PROBLEM DESCRIPTION:
Could you transcribe every record below exactly as written, leaving out any pictures?

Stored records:
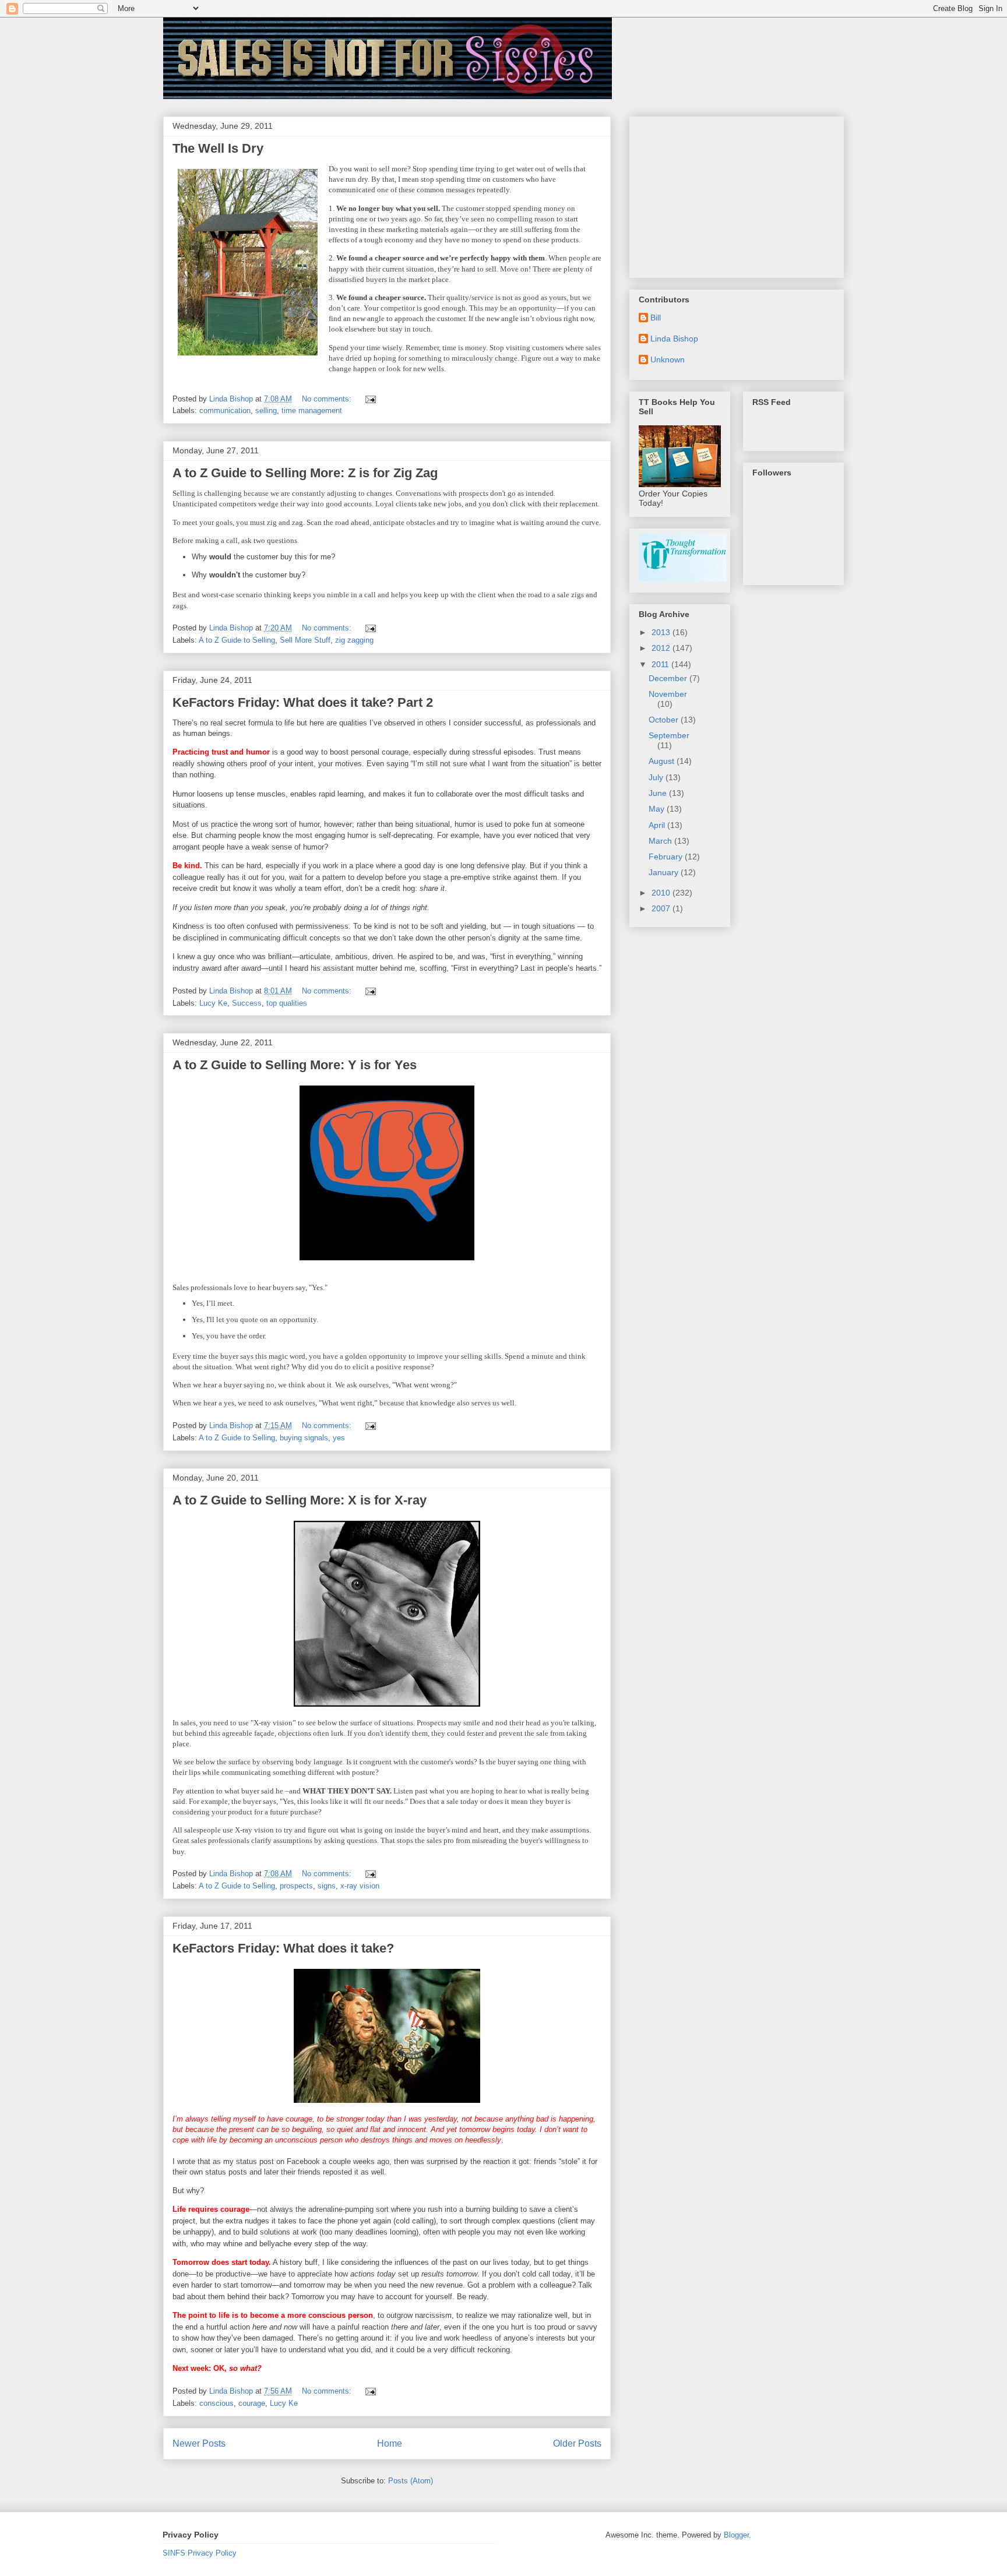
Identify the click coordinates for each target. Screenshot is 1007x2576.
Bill (655, 317)
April (658, 825)
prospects (296, 1885)
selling (266, 410)
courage (251, 2403)
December (669, 678)
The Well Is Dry (217, 148)
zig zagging (354, 640)
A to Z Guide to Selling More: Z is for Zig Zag (305, 473)
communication (225, 410)
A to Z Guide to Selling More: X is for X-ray (299, 1500)
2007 (662, 908)
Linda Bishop (674, 338)
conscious (216, 2403)
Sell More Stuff (305, 640)
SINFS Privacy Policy (200, 2553)
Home (389, 2443)
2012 (662, 648)
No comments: (328, 398)
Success (247, 1003)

OUTPUT BELOW:
Identify the click coordinates for each target. Screenshot is 1007x2576.
Bill (655, 317)
April (658, 825)
prospects (296, 1885)
selling (266, 410)
courage (251, 2403)
December (669, 678)
The Well Is Dry (217, 148)
zig zagging (354, 640)
A to Z Guide to Selling More: Z is for Zig Zag (305, 473)
communication (225, 410)
A to Z Guide to Selling More: X is for X-ray (299, 1500)
2007 (662, 908)
Linda Bishop (674, 338)
conscious (216, 2403)
Sell More Stuff (305, 640)
SINFS Privacy Policy (200, 2553)
Home (389, 2443)
2012 (662, 648)
No comments: (328, 398)
Success (247, 1003)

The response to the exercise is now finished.